Diversity-Driven Model Ensemble Adaptive Trust Region Policy Optimization

Haotian Xu, Zheng Yan, Junyu Xuan, Guangquan Zhang, Jie Lu

Published: 01 Jan 2026, Last Modified: 12 Mar 2026IEEE Transactions on Systems, Man, and Cybernetics: SystemsEveryoneRevisionsCC BY-SA 4.0
Abstract: Model-based reinforcement learning (MBRL) aims to promote sample efficiency and reduce the number of interactions with the true environment, via learning an environment dynamic model, compared with model-free reinforcement learning (MFRL). However, the success of MBRL heavily relies on two key aspects: model learning and planning. The former refers to learning an accurate model, and the latter aims to improve the behavior policy. In this article, we investigate these two aspects further with model ensemble learning. We design a deep residual attention U-Net (RauNet) with fewer neurons (or weights) than the widely used shallow neural network as our base models and further apply the Hilbert–Schmidt independence criterion (HSIC) as a regularization term to pursue model diversity explicitly for the model ensemble.
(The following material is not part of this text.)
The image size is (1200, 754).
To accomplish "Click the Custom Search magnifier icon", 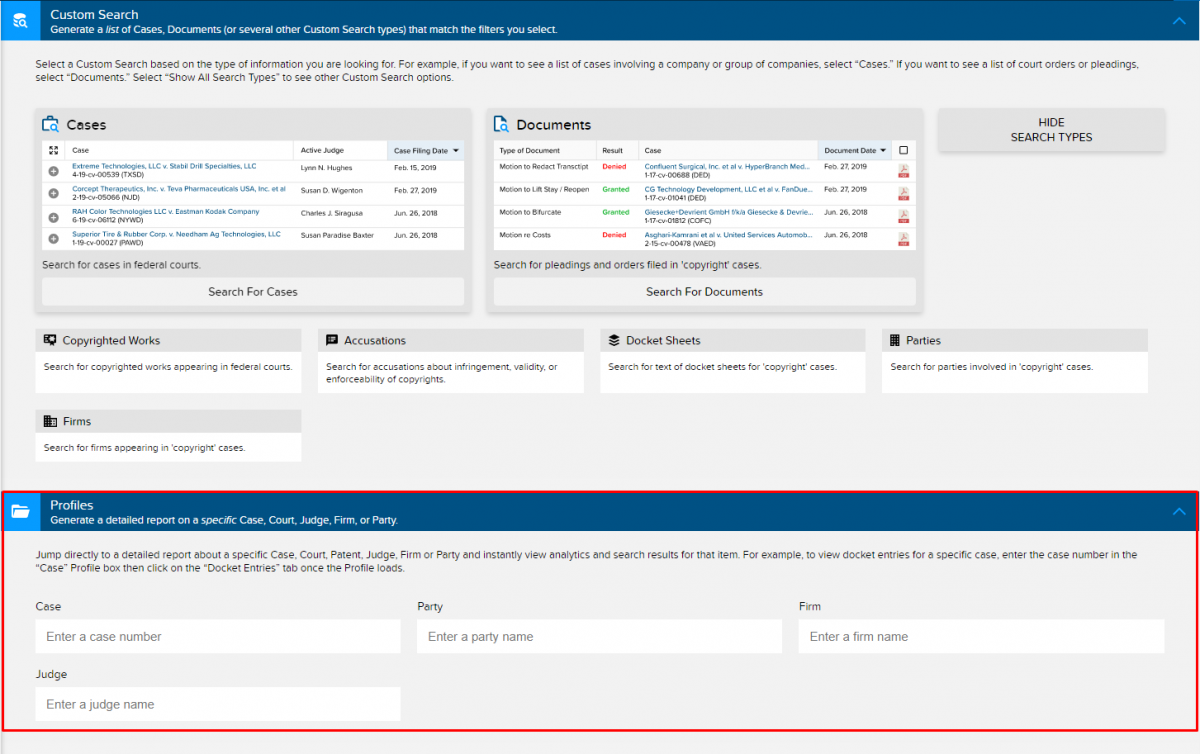I will [x=19, y=21].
Furthermore, we propose an adaptive trust region policy optimization (TRPO), in which the parametric Rényi alpha divergence substitutes for the Kullback–Leibler (KL) divergence for measuring the difference between two successive policies, and the alpha value can be adaptively adjusted during TRPO training iterations. This method is called diversity-driven model ensemble adaptive TRPO, or simply diversity-driven model ensemble adaptive trust region policy optimization. Our detailed experiments on six benchmark environments show that our proposed approach is optimal, compared with five state-of-the-art RL techniques.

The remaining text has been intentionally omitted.